Tras ese chapuzón, nos encaminábamos hacia una de las armazones de las viejas barcas que se erguían, aquí y allá, en medio de los bancos de nieve. Encendíamos una gran hoguera en sus entrañas renegridas. Pachka se quitaba las botazas de fieltro y el pantalón enguatado y los tendía junto a las llamas. Luego, descalzo sobre una tabla, asaba el pescado.

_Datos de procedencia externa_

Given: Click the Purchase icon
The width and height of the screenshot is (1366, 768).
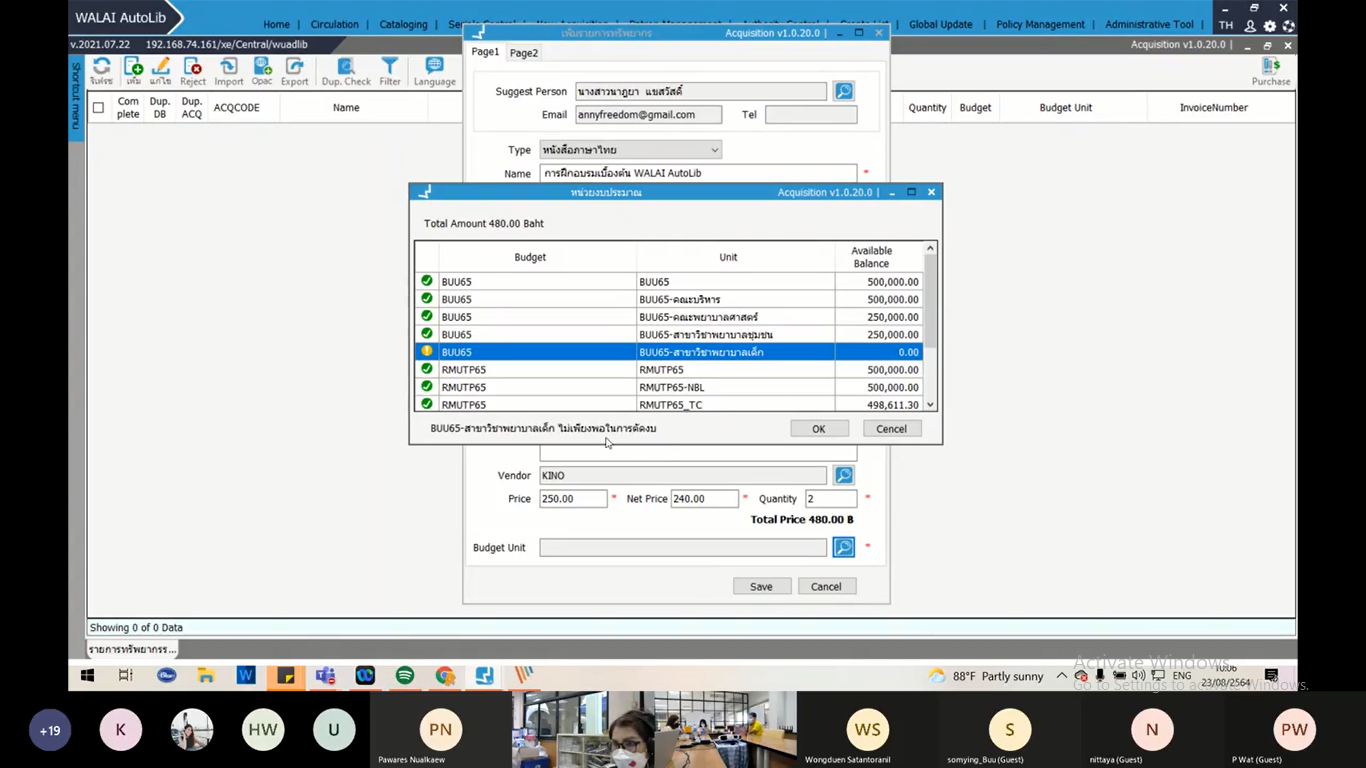Looking at the screenshot, I should coord(1271,70).
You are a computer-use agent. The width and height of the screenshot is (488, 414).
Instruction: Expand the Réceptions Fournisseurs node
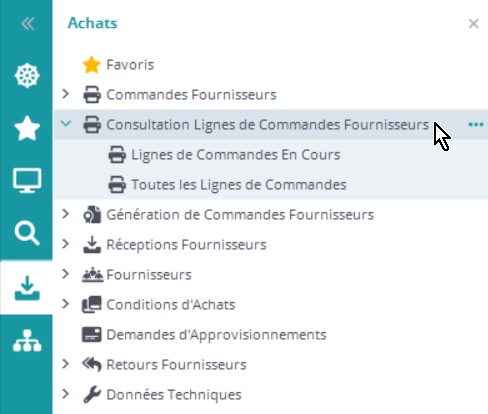66,244
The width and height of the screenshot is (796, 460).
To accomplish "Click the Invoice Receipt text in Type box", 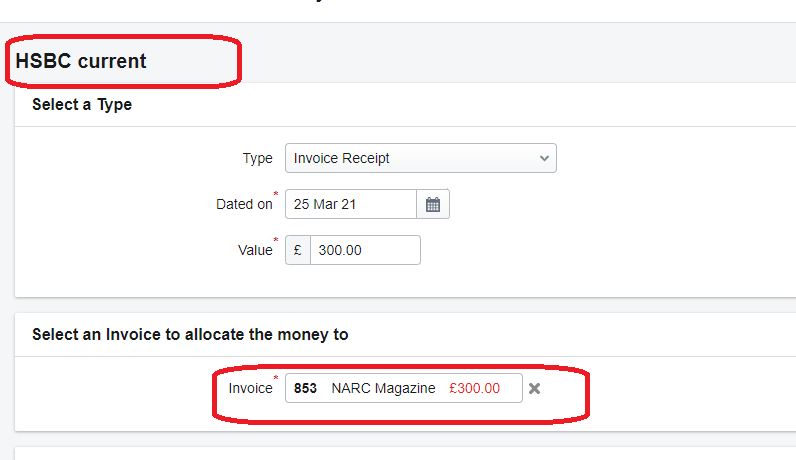I will [341, 158].
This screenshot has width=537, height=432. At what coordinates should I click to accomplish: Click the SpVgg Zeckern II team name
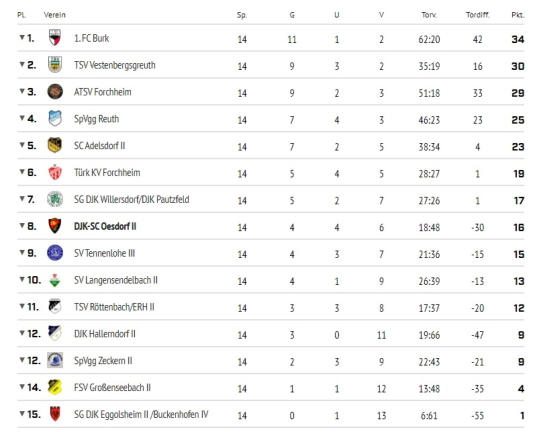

Al amor de aquellas hogueras nos volvíamos más locuaces. Pachka me contaba las pescas extraordinarias (¡un pez tan grande que no cabía por el agujero abierto con el berbiquí!), los súbitos deshielos en los que las masas de hielo, precipitándose con ensordecedor estrépito, se llevaban por delante barcas, árboles y hasta isbas con gatos encaramados al tejado… Yo le hablaba de los torneos caballerescos (acababa de enterarme de que los guerreros de antaño, al despojarse del yelmo tras una justa, aparecían con la cara llena de óxido por la mezcla de hierro y sudor; no sé por qué, ese detalle me exaltaba más que el propio torneo…), sí, le hablaba de aquellos rasgos viriles subrayados por los hilillos rojizos, y del bizarro joven que soplaba tres veces en el cuerno pidiendo refuerzos. Sabía que Pachka, que recorría tanto en verano como en invierno las orillas del Volga, soñaba secretamente con las extensiones marinas. Me alegré de encontrar para él en mi colección francesa aquel aterrador combate entre un marino y un enorme pulpo. Y como sea que mi erudición se nutría sustancialmente de anécdotas, le referí una que guardaba mucha relación con su pasión y con nuestra vieja barca abandonada. Muchos años atrás, en las aguas de un proceloso mar, un barco de guerra inglés se cruza con un navío francés y, antes de entablar un combate sin cuartel, el capitán inglés se dirige a sus eternos enemigos, poniendo las manos en forma de bocina: «Vosotros los franceses combatís por dinero. ¡Nosotros, los súbditos de la reina, lo hacemos por el honor!». Entonces, desde el navío francés, una ráfaga de viento salado les lleva la jocosa exclamación del capitán: «¡Cada uno, sir, combate por lo que no tiene!».

Un día, Pachka estuvo a punto de ahogarse de verdad. Una gran placa de hielo -estábamos en plena bonanza- cedió bajo sus pies. Tan sólo emergían del agua su cabeza y un brazo, que buscaba un apoyo inexistente. Con un violento impulso, proyectó el pecho sobre el hielo, pero la superficie porosa se quebró bajo su peso. Tenía las botas llenas de agua y la corriente le arrastraba ya las piernas. Sin tiempo para quitarme la bufanda, me tumbé en la nieve, repté y le tendí una mano. En ese momento vi cruzar por sus ojos una breve chispa de terror… Creo que se las hubiera arreglado sin mí; estaba demasiado avezado, demasiado ligado a las fuerzas de la naturaleza para dejarse atrapar por ellas. Pero en esa ocasión aceptó mi mano sin esgrimir su habitual sonrisa.